====== Material shown
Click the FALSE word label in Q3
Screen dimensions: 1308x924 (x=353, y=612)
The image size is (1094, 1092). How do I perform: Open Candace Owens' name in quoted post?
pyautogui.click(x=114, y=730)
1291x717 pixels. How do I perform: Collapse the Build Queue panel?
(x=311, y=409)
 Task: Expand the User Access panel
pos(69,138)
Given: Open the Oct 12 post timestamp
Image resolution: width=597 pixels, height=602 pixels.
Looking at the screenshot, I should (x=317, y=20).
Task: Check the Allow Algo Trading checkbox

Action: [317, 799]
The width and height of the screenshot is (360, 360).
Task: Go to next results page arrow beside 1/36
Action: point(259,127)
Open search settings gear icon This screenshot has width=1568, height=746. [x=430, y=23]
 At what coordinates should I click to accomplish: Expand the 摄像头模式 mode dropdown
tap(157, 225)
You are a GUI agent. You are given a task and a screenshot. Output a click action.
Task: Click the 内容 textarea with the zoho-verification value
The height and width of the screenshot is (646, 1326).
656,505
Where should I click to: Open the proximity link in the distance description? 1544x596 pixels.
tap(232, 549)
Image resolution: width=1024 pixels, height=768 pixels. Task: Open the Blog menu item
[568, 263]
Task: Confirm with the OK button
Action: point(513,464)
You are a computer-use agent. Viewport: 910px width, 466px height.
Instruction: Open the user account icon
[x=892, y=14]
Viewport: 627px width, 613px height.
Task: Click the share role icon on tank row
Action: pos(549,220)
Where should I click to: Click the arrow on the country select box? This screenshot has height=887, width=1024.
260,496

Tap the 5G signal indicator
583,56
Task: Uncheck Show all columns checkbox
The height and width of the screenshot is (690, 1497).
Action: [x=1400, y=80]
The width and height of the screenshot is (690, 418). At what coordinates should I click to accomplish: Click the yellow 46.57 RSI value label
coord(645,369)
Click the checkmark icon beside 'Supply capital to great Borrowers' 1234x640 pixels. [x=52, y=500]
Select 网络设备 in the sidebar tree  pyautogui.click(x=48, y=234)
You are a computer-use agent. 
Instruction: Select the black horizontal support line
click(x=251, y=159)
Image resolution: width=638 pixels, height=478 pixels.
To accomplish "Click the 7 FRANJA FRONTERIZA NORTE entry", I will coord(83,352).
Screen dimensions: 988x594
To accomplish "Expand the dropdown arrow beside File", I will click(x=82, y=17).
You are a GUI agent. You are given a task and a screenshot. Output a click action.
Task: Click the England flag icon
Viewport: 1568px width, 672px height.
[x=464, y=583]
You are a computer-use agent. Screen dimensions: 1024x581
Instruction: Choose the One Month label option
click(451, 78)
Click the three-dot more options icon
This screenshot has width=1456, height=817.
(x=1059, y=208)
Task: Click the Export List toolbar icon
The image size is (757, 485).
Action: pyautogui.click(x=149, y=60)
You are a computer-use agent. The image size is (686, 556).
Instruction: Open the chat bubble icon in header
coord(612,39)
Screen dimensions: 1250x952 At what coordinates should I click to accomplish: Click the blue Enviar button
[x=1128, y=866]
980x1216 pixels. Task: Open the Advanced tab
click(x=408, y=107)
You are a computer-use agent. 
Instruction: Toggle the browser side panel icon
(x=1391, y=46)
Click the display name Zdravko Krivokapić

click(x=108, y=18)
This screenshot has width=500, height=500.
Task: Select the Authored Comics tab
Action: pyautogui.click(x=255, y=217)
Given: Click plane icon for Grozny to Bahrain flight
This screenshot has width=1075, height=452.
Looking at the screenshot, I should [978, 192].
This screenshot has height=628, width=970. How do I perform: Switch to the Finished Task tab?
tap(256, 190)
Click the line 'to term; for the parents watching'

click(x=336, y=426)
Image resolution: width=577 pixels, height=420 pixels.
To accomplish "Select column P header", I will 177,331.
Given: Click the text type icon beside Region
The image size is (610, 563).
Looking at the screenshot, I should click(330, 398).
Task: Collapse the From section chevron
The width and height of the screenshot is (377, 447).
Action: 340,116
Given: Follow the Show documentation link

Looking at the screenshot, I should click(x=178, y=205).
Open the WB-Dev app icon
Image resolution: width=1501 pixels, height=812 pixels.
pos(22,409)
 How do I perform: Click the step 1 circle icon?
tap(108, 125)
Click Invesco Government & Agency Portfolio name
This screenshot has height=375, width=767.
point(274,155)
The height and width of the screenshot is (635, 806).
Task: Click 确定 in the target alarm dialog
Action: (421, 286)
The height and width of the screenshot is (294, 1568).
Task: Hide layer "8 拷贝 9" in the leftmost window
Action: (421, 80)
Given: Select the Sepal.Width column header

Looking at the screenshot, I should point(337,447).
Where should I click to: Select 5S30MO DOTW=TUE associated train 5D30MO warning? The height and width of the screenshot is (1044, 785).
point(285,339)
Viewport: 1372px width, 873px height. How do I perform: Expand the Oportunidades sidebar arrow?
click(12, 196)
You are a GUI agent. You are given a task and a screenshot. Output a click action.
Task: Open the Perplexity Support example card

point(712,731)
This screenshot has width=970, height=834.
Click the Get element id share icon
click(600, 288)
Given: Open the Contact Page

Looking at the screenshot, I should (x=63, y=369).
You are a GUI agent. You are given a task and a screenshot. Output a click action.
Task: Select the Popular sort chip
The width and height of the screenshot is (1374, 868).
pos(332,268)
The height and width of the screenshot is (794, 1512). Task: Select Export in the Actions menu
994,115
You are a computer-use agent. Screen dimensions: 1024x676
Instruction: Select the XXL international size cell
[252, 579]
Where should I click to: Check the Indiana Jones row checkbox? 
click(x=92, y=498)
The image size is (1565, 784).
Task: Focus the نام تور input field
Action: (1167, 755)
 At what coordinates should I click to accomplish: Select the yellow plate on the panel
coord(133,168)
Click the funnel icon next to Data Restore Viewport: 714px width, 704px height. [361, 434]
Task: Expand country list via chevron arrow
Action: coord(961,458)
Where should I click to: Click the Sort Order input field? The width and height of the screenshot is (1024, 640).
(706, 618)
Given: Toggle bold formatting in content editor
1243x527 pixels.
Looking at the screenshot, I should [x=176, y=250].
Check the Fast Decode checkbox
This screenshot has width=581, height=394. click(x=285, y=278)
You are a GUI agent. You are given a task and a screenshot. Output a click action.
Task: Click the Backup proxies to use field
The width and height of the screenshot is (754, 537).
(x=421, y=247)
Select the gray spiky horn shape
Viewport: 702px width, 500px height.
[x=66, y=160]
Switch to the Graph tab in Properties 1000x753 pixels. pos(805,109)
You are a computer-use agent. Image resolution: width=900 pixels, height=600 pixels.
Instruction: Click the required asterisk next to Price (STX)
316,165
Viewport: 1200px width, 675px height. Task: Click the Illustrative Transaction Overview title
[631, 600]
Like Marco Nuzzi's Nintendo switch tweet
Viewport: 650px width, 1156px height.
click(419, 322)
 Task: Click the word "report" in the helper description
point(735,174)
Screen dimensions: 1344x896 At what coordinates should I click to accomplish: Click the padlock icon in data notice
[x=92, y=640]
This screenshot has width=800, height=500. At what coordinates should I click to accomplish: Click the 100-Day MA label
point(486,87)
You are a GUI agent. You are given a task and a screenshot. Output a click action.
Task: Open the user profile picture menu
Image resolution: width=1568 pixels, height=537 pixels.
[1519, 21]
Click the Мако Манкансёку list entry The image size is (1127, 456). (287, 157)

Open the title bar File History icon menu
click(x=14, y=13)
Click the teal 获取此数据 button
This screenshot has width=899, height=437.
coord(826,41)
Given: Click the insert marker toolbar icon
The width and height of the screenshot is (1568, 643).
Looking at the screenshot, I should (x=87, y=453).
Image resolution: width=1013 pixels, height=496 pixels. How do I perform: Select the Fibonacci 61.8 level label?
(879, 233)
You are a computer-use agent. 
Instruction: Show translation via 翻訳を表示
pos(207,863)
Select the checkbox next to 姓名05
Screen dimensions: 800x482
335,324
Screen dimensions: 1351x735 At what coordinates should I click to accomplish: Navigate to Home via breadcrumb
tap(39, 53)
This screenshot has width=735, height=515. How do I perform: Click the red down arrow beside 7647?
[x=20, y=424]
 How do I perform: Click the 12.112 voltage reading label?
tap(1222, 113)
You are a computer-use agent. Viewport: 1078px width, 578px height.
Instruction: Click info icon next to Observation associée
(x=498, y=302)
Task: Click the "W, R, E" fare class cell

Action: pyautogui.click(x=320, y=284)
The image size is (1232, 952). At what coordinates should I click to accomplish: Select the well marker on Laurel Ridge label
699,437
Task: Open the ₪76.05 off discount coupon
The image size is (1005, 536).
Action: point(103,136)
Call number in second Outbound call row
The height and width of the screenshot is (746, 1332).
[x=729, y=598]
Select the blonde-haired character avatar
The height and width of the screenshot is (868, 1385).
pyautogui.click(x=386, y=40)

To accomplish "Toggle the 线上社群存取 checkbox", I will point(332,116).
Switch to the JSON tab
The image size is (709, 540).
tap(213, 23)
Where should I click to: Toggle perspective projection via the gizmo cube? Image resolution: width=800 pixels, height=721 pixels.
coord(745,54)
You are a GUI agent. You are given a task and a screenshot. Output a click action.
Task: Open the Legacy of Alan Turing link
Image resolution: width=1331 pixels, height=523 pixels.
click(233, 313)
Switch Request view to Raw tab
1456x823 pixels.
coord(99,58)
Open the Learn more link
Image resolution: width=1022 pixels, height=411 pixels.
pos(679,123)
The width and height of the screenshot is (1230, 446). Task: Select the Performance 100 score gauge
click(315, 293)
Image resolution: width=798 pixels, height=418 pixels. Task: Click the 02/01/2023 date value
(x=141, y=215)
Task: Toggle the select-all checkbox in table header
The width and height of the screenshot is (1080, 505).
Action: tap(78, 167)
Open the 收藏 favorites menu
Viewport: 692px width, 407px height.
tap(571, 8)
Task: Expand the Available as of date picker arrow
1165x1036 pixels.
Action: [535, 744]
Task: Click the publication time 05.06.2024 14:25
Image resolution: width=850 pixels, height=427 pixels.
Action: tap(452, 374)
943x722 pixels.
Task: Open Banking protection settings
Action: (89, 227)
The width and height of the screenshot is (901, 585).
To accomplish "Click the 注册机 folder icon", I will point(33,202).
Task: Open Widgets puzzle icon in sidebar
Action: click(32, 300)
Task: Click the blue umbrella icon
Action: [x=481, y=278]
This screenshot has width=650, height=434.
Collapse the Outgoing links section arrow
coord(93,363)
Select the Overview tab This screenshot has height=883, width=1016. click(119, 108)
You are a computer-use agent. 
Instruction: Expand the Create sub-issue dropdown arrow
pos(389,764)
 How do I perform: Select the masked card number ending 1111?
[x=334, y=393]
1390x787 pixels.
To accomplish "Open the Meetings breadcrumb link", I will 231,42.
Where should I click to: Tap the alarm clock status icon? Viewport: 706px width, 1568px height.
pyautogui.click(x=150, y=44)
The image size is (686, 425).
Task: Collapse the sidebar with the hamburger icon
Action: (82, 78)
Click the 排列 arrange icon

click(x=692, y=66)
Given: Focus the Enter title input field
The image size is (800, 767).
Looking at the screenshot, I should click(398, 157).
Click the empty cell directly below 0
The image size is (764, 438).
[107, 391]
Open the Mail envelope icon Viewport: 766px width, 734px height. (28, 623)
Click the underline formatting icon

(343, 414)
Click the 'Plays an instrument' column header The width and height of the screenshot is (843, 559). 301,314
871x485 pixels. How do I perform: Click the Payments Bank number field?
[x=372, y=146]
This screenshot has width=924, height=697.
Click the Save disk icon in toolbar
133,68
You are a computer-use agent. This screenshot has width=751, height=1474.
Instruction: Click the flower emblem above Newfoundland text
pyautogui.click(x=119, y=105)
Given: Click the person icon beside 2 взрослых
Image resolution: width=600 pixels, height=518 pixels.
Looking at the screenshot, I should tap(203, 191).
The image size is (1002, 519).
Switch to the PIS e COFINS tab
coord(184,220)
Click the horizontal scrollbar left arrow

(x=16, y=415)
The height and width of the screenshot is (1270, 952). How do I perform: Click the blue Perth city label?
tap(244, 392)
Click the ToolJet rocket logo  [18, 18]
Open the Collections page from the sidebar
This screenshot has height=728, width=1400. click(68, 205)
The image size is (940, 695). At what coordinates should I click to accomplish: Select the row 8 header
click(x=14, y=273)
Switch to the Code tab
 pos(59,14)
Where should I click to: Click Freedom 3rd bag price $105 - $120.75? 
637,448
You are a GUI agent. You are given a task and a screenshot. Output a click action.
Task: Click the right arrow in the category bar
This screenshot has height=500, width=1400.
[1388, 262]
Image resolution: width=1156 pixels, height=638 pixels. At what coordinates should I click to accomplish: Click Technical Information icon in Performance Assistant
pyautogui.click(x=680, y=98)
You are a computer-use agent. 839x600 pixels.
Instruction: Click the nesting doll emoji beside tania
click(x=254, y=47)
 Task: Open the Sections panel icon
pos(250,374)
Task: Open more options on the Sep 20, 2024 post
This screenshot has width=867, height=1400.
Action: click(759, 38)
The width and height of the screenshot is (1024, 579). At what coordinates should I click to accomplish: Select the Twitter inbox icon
============
Exercise objective
Set down the lines of the listing word for word, from its first line through the line containing "Task: Click the 内容". Both of those lines belong in the answer, and no others do.

Finished exercise
Click the FALSE word label in Q3
Screen dimensions: 1308x924 (x=353, y=612)
The image size is (1094, 1092). How do I perform: Open Candace Owens' name in quoted post?
pyautogui.click(x=114, y=730)
1291x717 pixels. How do I perform: Collapse the Build Queue panel?
(x=311, y=409)
 Task: Expand the User Access panel
pos(69,138)
Given: Open the Oct 12 post timestamp
Image resolution: width=597 pixels, height=602 pixels.
Looking at the screenshot, I should (x=317, y=20).
Task: Check the Allow Algo Trading checkbox

Action: [317, 799]
The width and height of the screenshot is (360, 360).
Task: Go to next results page arrow beside 1/36
Action: point(259,127)
Open search settings gear icon This screenshot has width=1568, height=746. [x=430, y=23]
 At what coordinates should I click to accomplish: Expand the 摄像头模式 mode dropdown
tap(157, 225)
You are a GUI agent. You are given a task and a screenshot. Output a click action.
Task: Click the 内容 textarea with the zoho-verification value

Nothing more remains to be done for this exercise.